Girl meets boy. Girl likes boy. Girl sleeps with boy. Boy continues to sleep with girl. Boy disappears.
This has become the new norm. Our “norm” in no longer normal.
Either you’ve been there and/or you’ve had a friend going through the extreme casualness of hooking up these days. We’re skipping steps constantly as our generation becomes universally impatient. Lines are regularly crossed and the “not so casual behavior” has become the “new casual.”
Dating has been replaced with meeting up at bars and clubs in groups.
We used to be forced into actual interactions; real human contact. There was no easier option. There were no smartphones glued to our hands as something to fall back on. We couldn’t look someone up on Google or social media at the click of a button. If we wanted to talk to someone the only way we could get a message to them was most often direct contact.
There are more and more relationships that don’t have a clear definition these days; relationship-ish; almost relationships, almost boyfriends, almost somethings.
Years ago you would go on a couple of dates with someone and you were two were seen as “dating.” Today you can have sex, meet his friends, hang out often, talk constantly and you still may never call that guy your boyfriend. Whether it was for a couple of months, a year, or longer, it can difficult to understand.
We are doing things very differently today and having expectations from the past can lead to present discouragement.
We have more options these days, not only with technology but also with people. More people are available to us in person and online.
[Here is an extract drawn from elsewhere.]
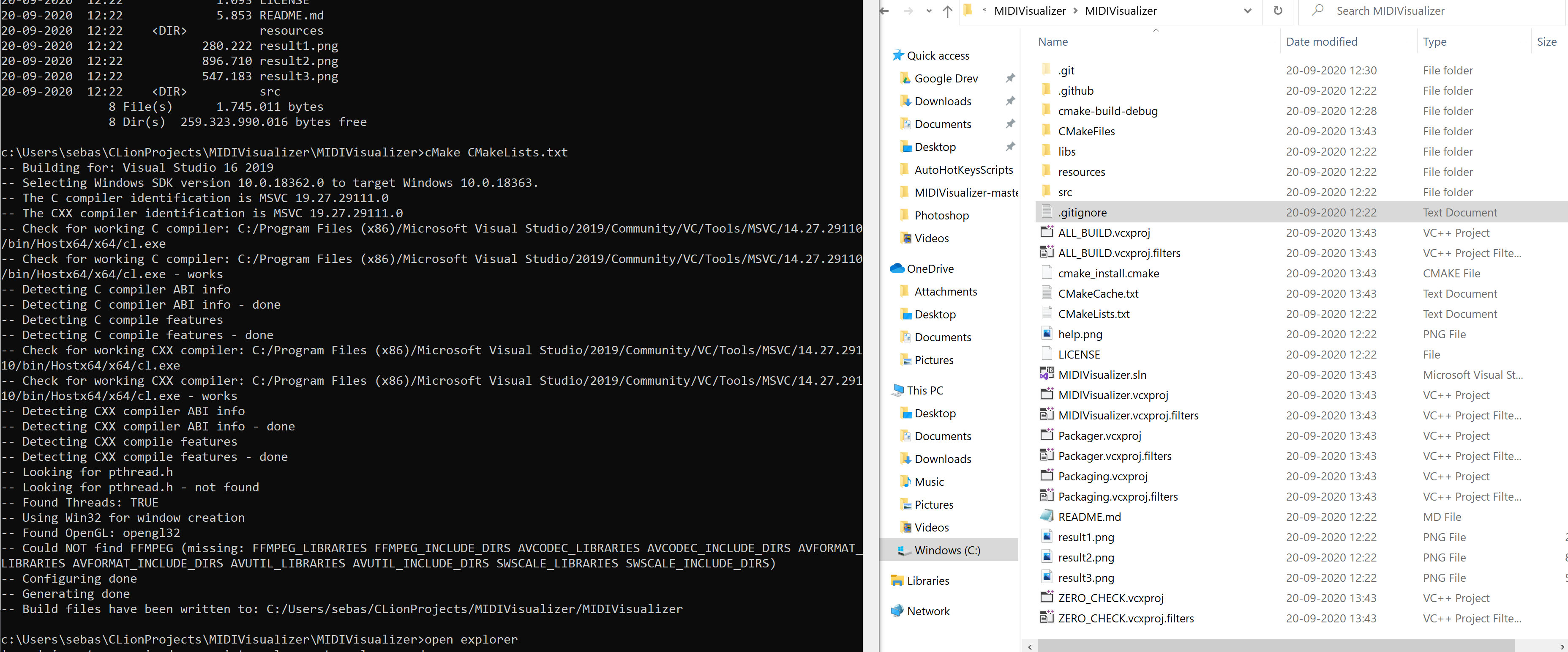The image size is (1568, 652).
Task: Toggle the Name column sort chevron
Action: 1155,30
There are always more options and more people to go after.
We don’t want to settle and we shouldn’t, but are we overthinking settling?
Are there too many options available? With such a determined focus in not settling, are we unable to ever reach our dream destination?
I have always believed in not settling for myself but I wonder have I pushed people away in the moment for an unrealistic expectation in the future?
I am not saying you should settle. I believe happiness starts with loving yourself and taking the best care of yourself. That also means wanting the best for yourself.
But are the excess of options pushing us to overthink? Are we pushing away options before we have the chance to see how happy they could make us?
We don’t need to push away options because they may not be what we pictured as perfect. There is no way for you to know exactly what your dream looks like if you haven’t gotten there yet.
There is always going to be a better looking guy. There is always going to be a better looking girl. There is always going to be someone more successful. The problem we face today is that these options are so easily accessible to everyone.
There are always going to be more people and more options.
Live in the moment. Peel yourself away from your phone. If you want to talk to someone do it in person. Interact with new people. Express yourself in any way you want.
Be grateful for all of the things you do have. Start writing a few done daily to give yourself that extra reminder.
Be open to what comes your way. Don’t drown yourself with worrying about tomorrow; 5 years from now, 10 years from now, and so on. You are exactly where you are supposed to be right now. Make the best of it and love every second.